Civil Religion Starts When We Remember That We're All In This Together

Editors' Note: This article is part of a Public Square conversation on Civil Religion. Read other perspectives here.

"We're all in this together": this is the phrase I use to sign my emails these days. These five words are shorthand for my core beliefs about the heart of Christianity, the heart of democracy, and the way that people of faith can engage the public conversation on behalf of the common good, with some measure of "religious civility."

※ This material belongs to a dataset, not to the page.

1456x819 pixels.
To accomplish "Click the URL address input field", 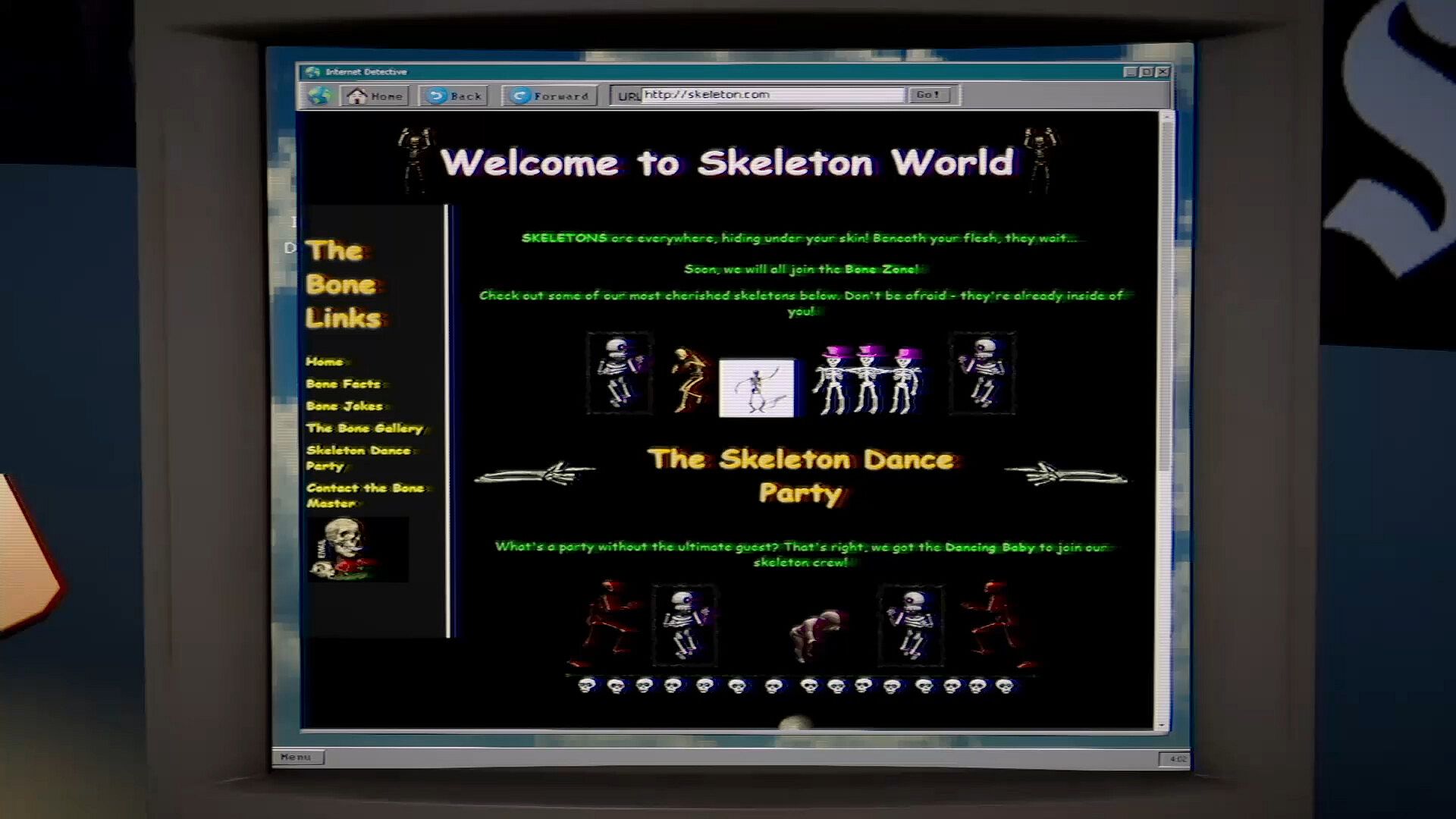I will (772, 95).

I made this phrase my email signature in the spring of 2010, after hearing author and educator Parker Palmer name this as one of the "habits of the heart" necessary to revive our broken democracy and revive a sense of public life in a time of hyper-individualism. (He was speaking at a retreat entitled "The Politics of the Brokenhearted" and has since published his work on habits of the heart in his 2011 book Healing the Heart of Democracy: The Courage to Create a Politics Worthy of the Human Spirit.)

To say "we're all in this together" is to say that we are all connected, dependent upon one another and accountable to one another and responsible for the web of all life, human and otherwise, that stretches across our fragile planet.

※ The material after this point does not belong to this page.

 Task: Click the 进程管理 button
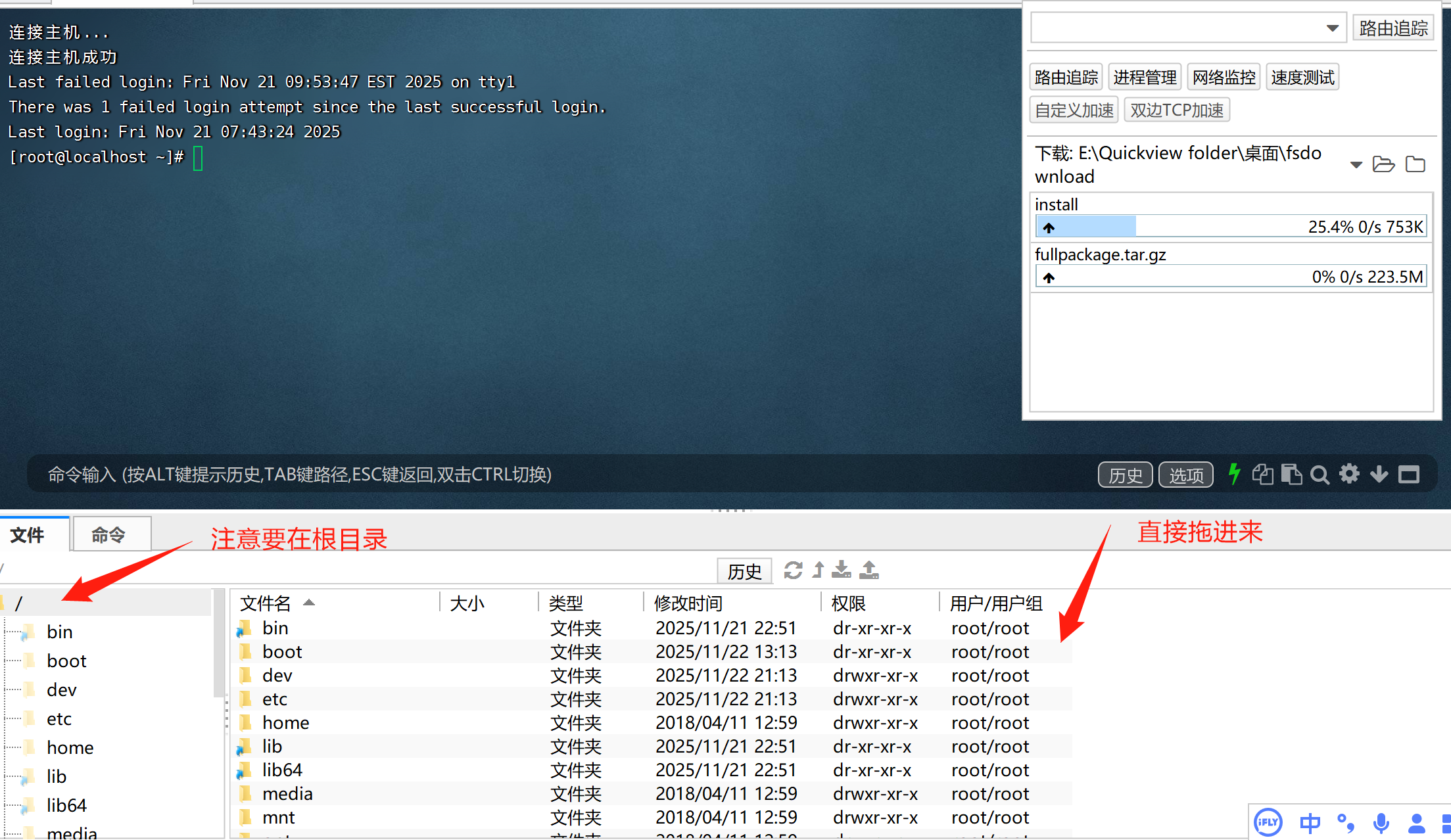[1145, 78]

To say "we're all in this together" is to say not only that are we interconnected, but also that not one of us is superior to any other. My religion is not better than yours, and neither is my ethnicity, my gender, my nationality, my generation, my politics, nor any of the other markers that create my individual identity.

What might this look like in practice, with an eye to the role of civil religion today?

For starters, it means that as a progressive Christian, I do not privilege my religion over anyone else's. My goal is not to convert you or to convince you of the correctness of my position. My goal is not to hold a litmus test up to your beliefs and practices to see whether you pass muster. My goal instead is to listen to your story first, and then share my own, trusting that we will both be surprised by our points of commonality.

And it means that as a member of our democracy—a democracy in serious need of revival—I do not enter the public conversation to win the debate or score a victory for my team, but rather to see how we can attend to the common good. This sounds idealistic, to be sure, and just about impossible on a national scale. Perhaps the only way we can do this is to start locally—to look up from our screens to see what's happening on our street and in our neighborhood, to ask some questions and listen hard for some answers. How is the town library doing? What issues do your local teachers face? Are the children safe? Is fracking threatening your community? Who is being harmed? Who else might care? Where can we make fresh alliances? How can we be good neighbors to one another in this place, at this moment?

And it means keen attention not only to the world around us, but also to our inner lives, so that we can find our authentic voices to speak with integrity. It means recognizing our self in that other, and seeing the shadow within ourselves, acknowledging both our better and our lesser angels. It means holding opposites in tension through the long process of reaching understanding. It means not jumping to resolution of differences but spending time on bridge-building. It means remembering that the common parlance of all the world's great religions is compassion.

None of this is easy. All of it takes time and attention and hard work. To enter the public square believing that we really are all in this together is just one small step toward the practice of a faith that engages the body politic on behalf of the common good. It's one small step, and it's an act of hope: hope that people of faith might become known as champions for the poor, for the planet, and for peace.